__Input records__.
┄┄┄┄┄┄┄┄┄┄
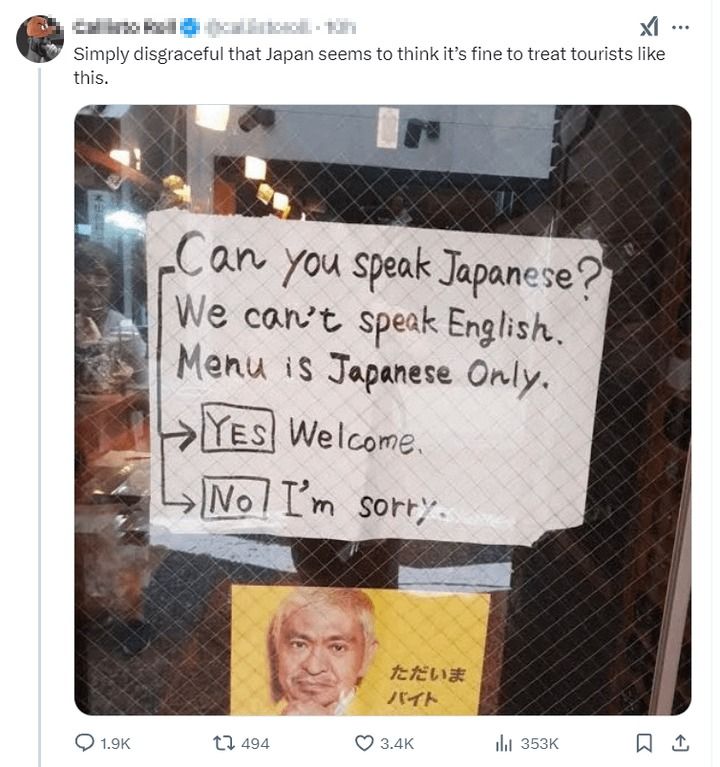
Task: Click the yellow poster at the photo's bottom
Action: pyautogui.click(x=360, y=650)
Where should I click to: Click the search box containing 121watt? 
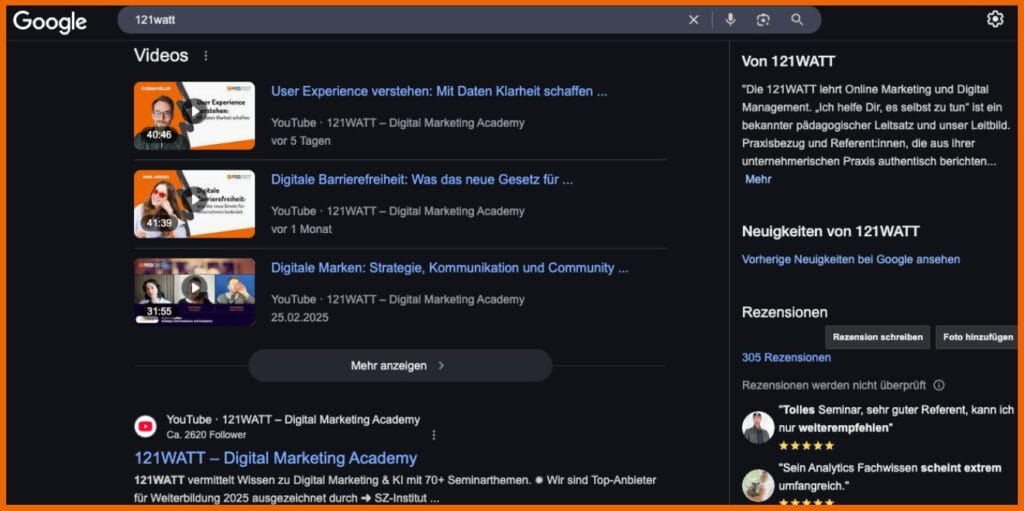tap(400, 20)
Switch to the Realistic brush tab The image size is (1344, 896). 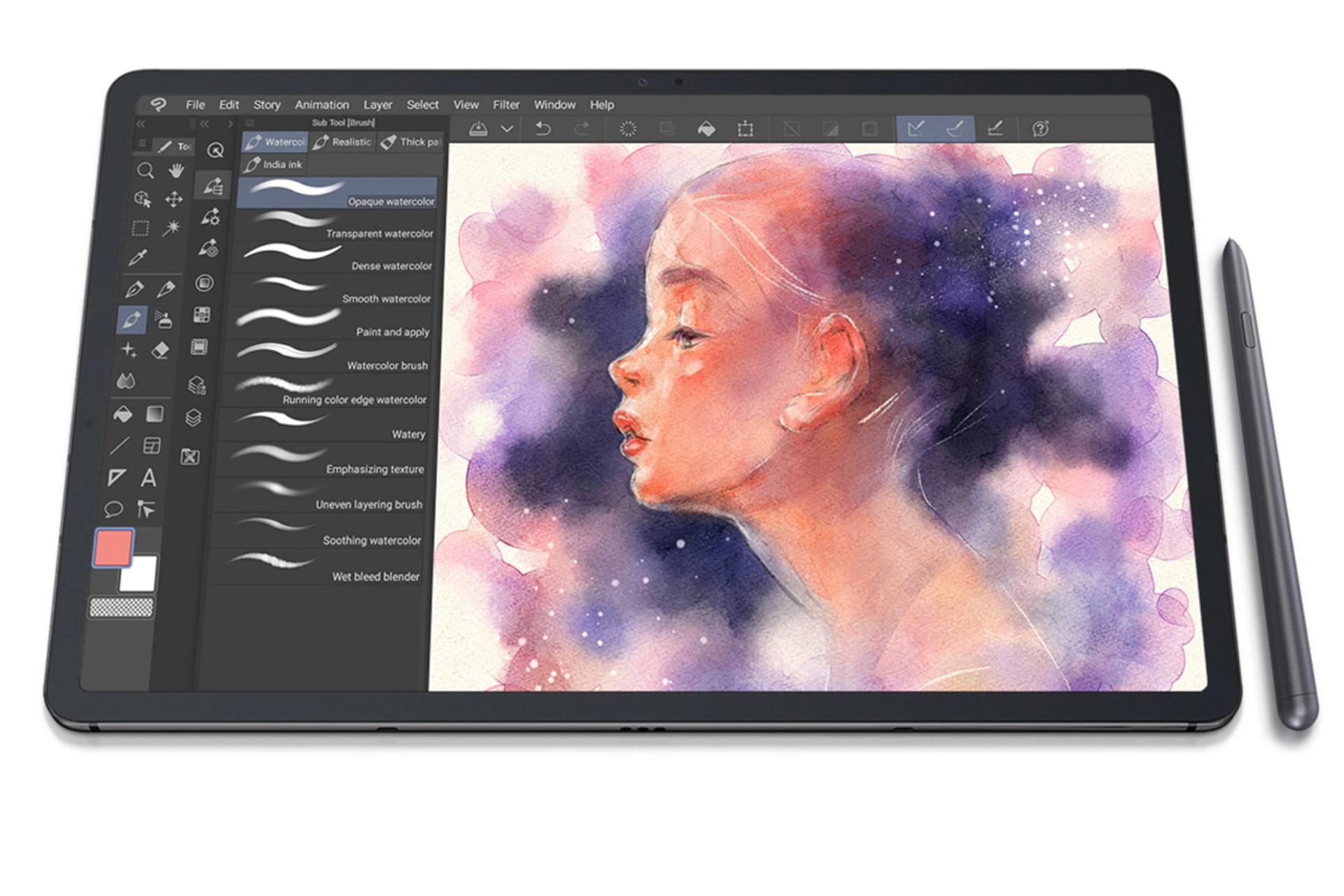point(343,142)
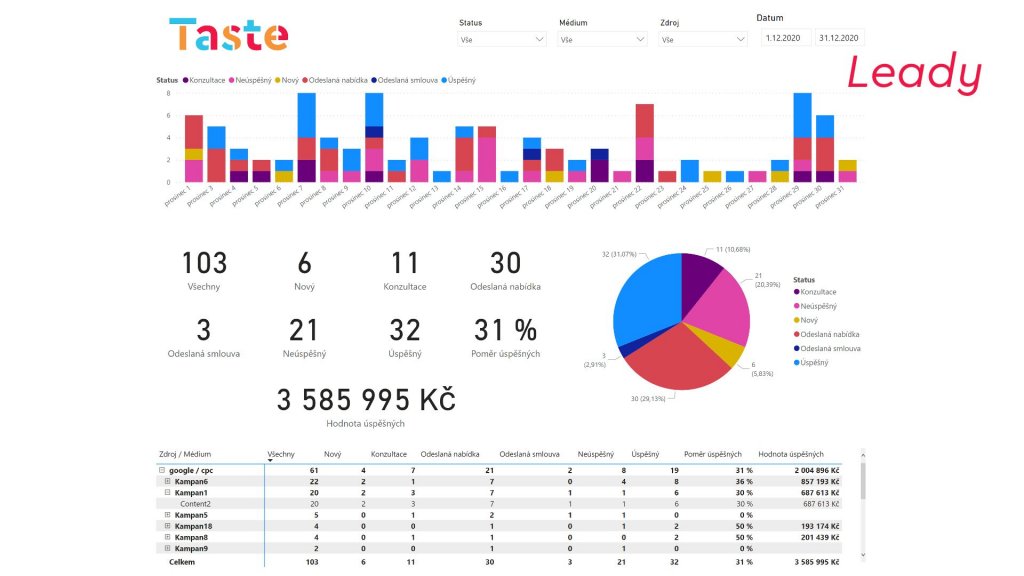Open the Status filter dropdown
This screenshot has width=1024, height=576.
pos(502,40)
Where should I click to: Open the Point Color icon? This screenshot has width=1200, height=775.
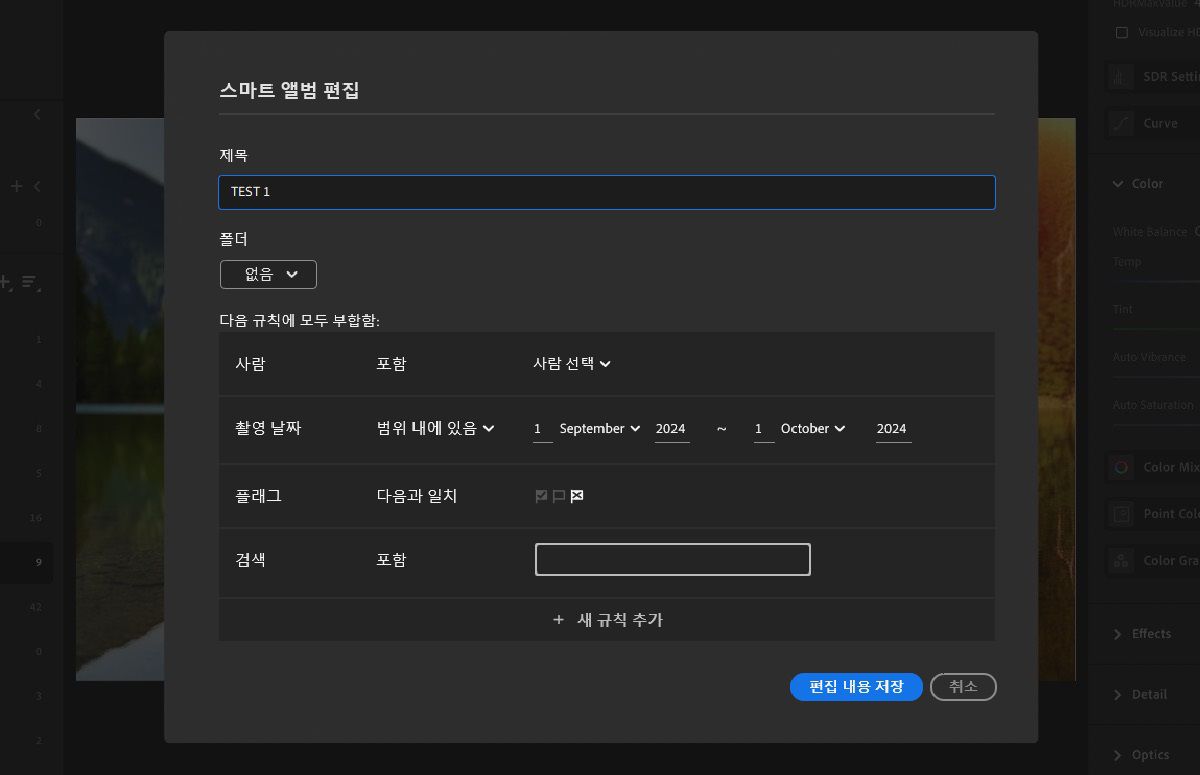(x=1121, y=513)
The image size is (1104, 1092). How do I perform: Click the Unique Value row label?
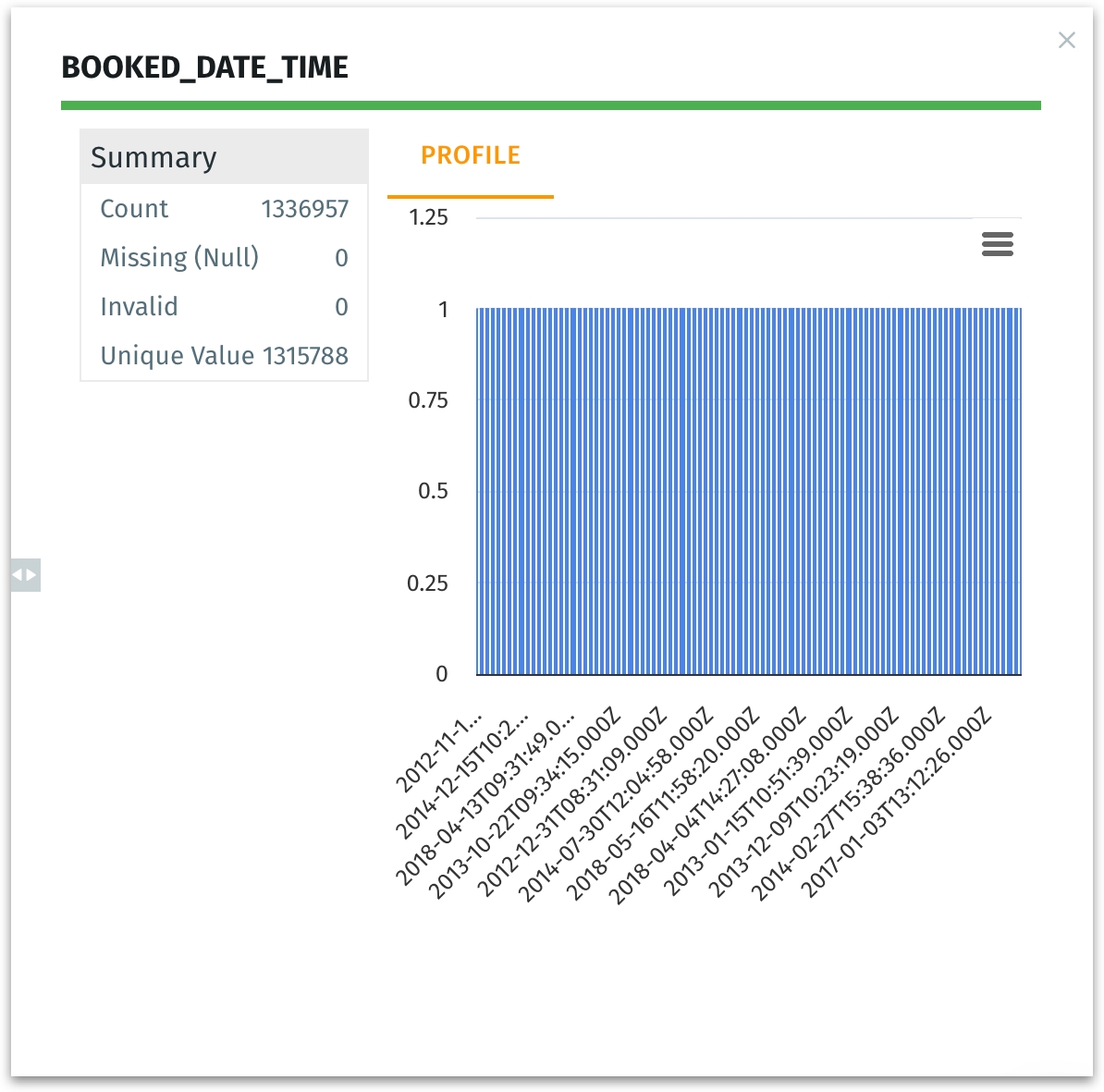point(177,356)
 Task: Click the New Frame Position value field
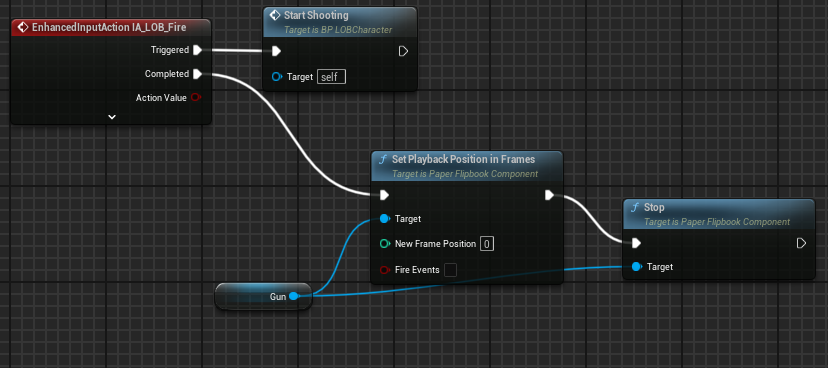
┄┄┄┄┄┄┄┄┄┄
__Problem details__. Take the records above from the line with "Where should I click to: Open" down to their last line and please copy those lines exactly, without the pictures.

__Completed task__.
Where should I click to: Open the Point Color icon? This screenshot has width=1200, height=775.
(x=1121, y=513)
The image size is (1104, 1092). How do I perform: Click the Unique Value row label?
point(177,356)
 Task: Click the New Frame Position value field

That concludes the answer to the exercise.